▶ **PROBLEM DETAILS**: Output the rows from the line containing "You are a GUI" to the line containing "tap(592, 736)", both lines included, reproducing each one character for character.

▶ **MATERIAL TO PROCESS**:
——

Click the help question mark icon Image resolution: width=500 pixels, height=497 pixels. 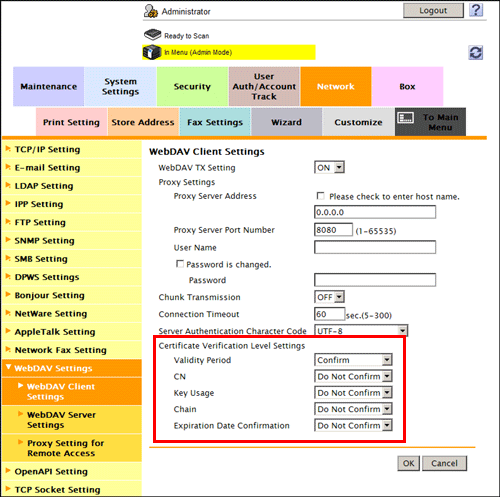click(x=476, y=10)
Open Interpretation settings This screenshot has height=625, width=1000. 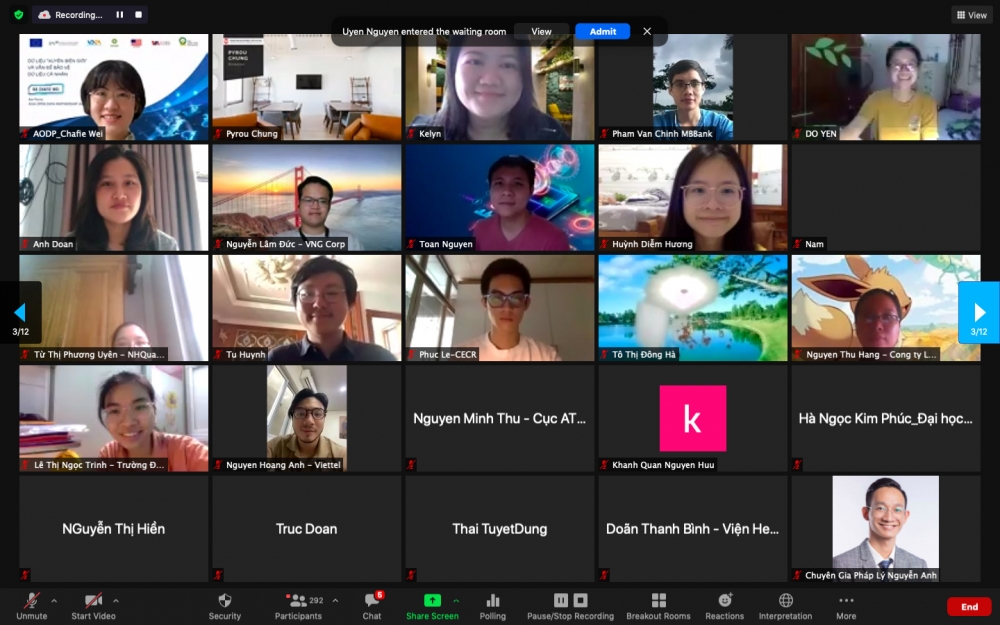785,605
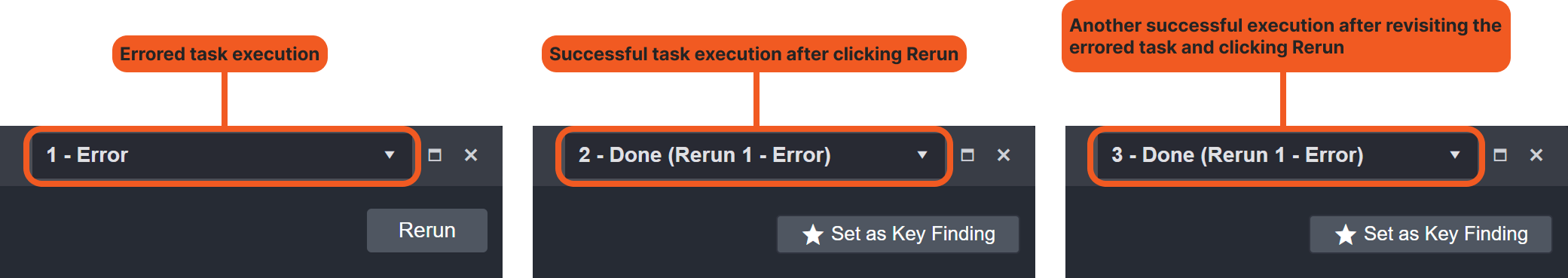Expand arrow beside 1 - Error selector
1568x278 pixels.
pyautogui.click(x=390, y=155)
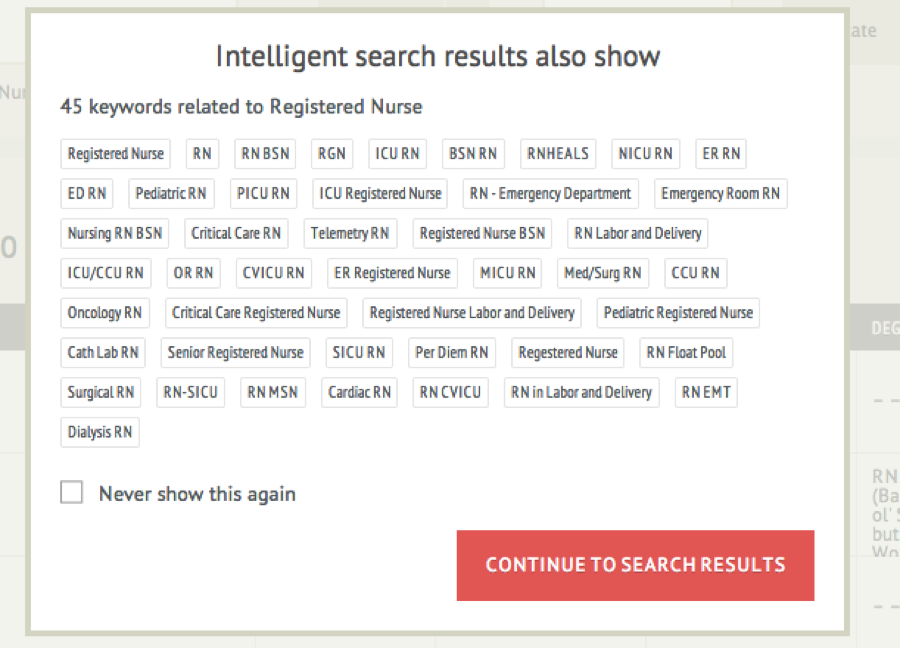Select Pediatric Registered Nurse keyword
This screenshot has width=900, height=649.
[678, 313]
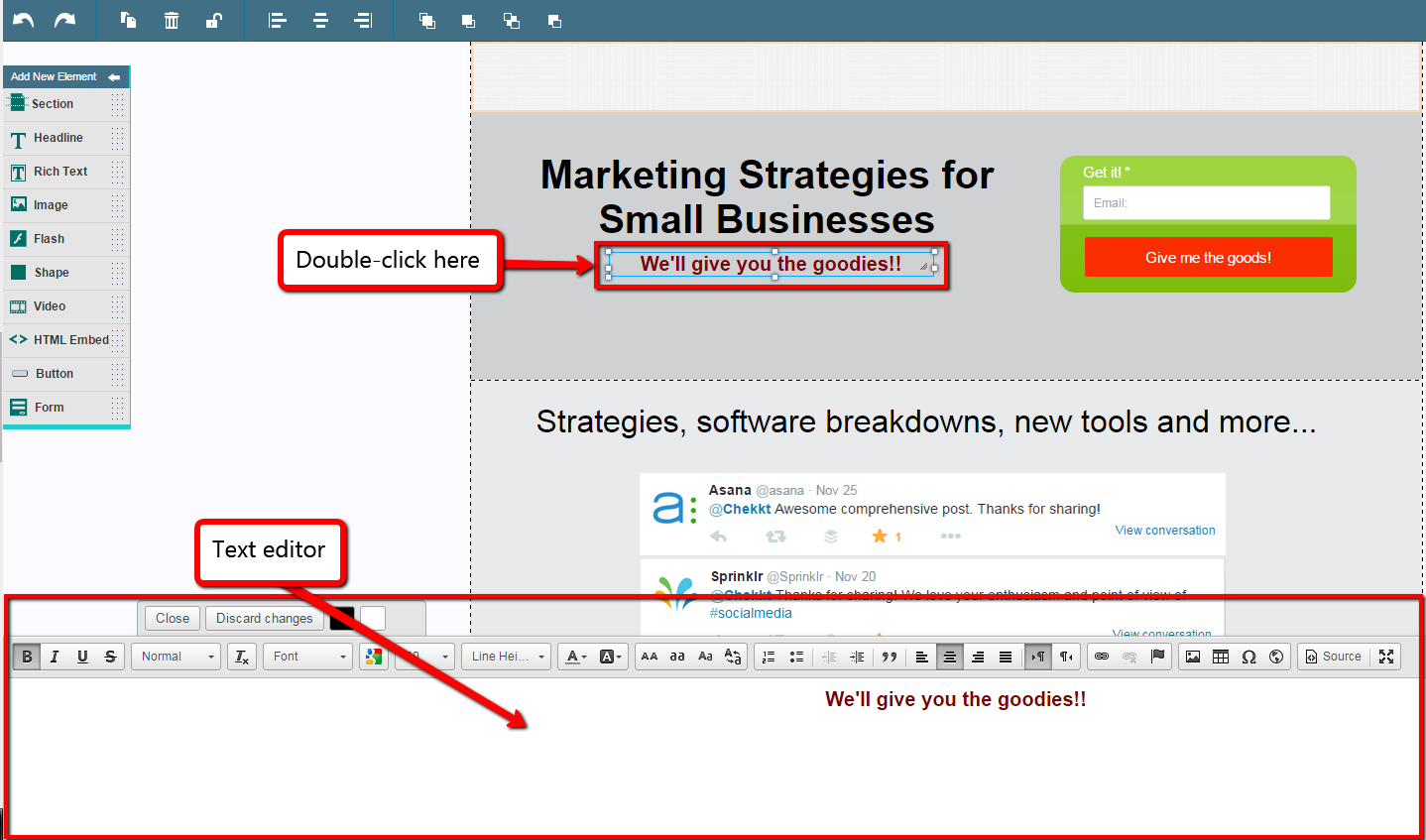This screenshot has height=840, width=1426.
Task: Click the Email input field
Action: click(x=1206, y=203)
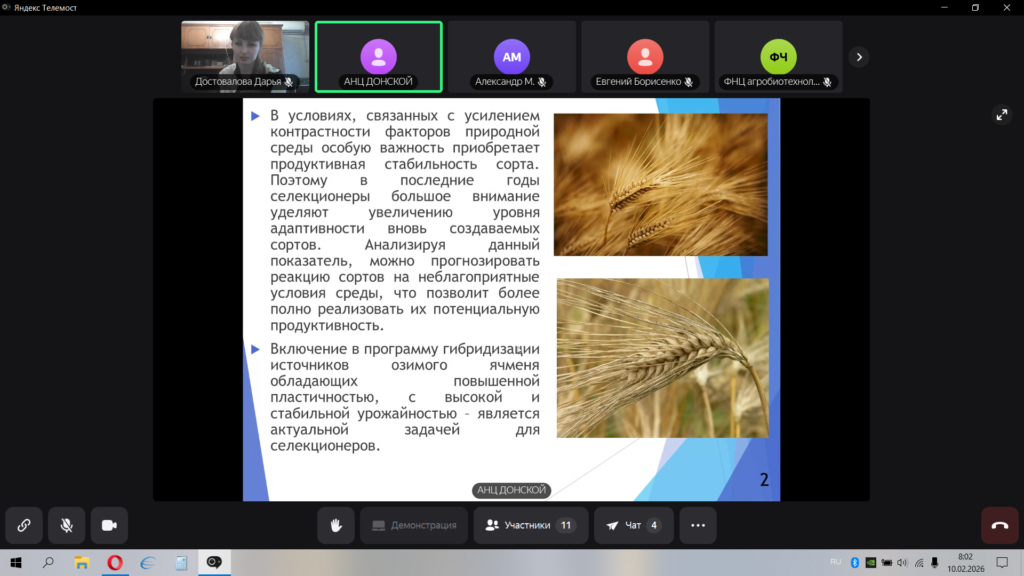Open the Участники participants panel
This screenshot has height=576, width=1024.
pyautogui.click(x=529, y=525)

——

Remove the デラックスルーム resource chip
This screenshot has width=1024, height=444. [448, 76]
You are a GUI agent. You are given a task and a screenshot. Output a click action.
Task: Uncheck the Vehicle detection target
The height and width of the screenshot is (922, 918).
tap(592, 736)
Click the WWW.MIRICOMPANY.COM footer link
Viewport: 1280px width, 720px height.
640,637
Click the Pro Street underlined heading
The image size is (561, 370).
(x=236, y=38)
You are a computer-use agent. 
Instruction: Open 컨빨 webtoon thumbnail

——

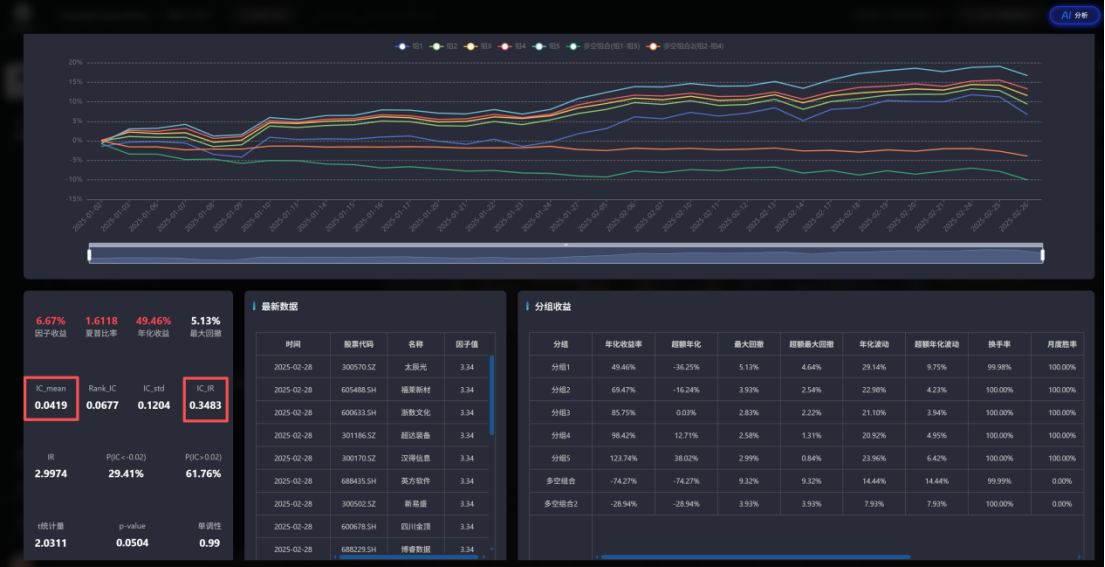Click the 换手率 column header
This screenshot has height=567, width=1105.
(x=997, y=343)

——

▶ **OUTPUT BELOW**:
You are a GUI agent. You are given a task and a screenshot. Output a click action.
Task: Uncheck the Vehicle detection target
The height and width of the screenshot is (922, 918).
tap(592, 736)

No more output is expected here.